● WORK REQUIRED:
Search the records below for the word "essay" and show every line where it occurs.

---- EXCERPTED RECORDS

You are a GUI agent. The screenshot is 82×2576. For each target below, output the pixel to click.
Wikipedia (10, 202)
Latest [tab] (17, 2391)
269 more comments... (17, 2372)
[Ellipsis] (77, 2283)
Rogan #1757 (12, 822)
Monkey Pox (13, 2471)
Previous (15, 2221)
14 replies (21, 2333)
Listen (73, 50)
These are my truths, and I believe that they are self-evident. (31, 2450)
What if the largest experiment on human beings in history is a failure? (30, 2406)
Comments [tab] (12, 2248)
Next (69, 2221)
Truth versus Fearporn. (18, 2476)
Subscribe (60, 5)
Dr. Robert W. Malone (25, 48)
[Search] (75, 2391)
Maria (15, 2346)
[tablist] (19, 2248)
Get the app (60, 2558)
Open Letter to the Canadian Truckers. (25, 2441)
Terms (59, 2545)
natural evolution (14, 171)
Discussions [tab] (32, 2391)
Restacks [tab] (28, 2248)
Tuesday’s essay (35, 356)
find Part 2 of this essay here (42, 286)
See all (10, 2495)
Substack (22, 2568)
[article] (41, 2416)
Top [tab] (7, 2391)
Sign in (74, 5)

--------

● EXERCISE SOLUTION:
Tuesday’s essay (35, 356)
find Part 2 of this essay here (42, 286)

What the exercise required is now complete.